God, or the Universe, or whatever, has inserted into this black box space a series of moral tests for Larry, that suggests he might have Free Will, that he can decide whether to resolve himself into a live or dead man. Meanwhile he is both dead and alive: as he keeps saying, he's "done nothing" - like a thing, a dead weight drifting through a deterministic Universe; but he's also in a way come to, aware of himself, his choices and his being. (Strictly speaking the X-ray results make him both dying and alive, rather than dead and alive, but let's not split hairs). The question at the end is what he's resolved into - physically we assume he's dying but morally he's possibly confirmed as a living, suffering being.

There is an alternative though - that there is no Free Will, the Universe is completely deterministic. This possibility is offered by the opening shtetl prologue. If this couple have a biblical-style curse on them, down to however many generations, then Larry's moral struggle seems to be in vain - or, if you like, his passivity is vindicated (as in the Rashi quote at the beginning: "Receive everything that happens to you with simplicity"). He is doomed whatever he does, a victim of his great-grandmother's rashness... and more generally, we are all doomed to do whatever we were always going to do in a deterministic universe.

(But it can't be that simple, because the prologue is itself a kind of folkloric version of Schrodinger's cat - is the dybbuk/Reb Groshkover a dybbuk or not, and alive or dead?
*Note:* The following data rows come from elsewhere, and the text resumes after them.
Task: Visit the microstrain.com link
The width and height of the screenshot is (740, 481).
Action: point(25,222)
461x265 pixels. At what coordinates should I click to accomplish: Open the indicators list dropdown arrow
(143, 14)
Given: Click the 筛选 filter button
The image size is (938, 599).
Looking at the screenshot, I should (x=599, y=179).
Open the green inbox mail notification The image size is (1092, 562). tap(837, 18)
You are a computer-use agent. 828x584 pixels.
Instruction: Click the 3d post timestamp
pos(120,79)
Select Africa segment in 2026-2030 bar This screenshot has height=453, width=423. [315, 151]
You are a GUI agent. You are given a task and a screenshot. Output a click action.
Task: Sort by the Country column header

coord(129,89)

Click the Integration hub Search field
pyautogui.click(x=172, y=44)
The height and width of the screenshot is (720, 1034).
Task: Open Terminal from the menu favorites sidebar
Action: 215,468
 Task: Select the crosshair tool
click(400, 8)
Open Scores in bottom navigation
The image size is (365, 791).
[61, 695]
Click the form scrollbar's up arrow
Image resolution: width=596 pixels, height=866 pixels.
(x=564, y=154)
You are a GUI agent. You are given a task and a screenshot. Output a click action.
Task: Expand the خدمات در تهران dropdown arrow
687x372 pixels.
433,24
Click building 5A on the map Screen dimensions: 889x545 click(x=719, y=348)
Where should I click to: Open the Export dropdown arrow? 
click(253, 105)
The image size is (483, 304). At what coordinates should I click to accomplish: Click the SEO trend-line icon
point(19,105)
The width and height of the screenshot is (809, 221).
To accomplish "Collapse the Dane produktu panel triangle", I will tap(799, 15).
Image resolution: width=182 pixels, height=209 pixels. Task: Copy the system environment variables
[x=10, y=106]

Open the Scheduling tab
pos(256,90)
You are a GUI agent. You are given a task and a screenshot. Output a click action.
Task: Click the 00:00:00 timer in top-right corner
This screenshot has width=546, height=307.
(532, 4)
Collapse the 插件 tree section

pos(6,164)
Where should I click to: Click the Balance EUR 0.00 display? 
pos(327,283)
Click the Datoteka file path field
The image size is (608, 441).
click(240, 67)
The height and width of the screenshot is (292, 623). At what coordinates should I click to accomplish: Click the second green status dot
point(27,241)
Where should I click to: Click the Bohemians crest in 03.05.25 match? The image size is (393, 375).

Does the wife's stabbing him resolve it one way or the other? So the various possible ramifications are more complicated than i've suggested.)

The role of the son I couldn't work out, I can't understand quite what they're doing with him as a character. He has a parallel version of Larry's bribery story - the $20 he owes to the big boy, which is returned to him with the radio but which he never gets to give back. i don't know why.

If my theory is right, they missed a trick by not setting it between Rosh Hashanah and Yom Kippur. That's the main period of moral reflection in the Jewish calendar, where believers are in an indeterminate state between being written down in the Book of Life and the Book of Death states. It would have fit the film perfectly. Idiots.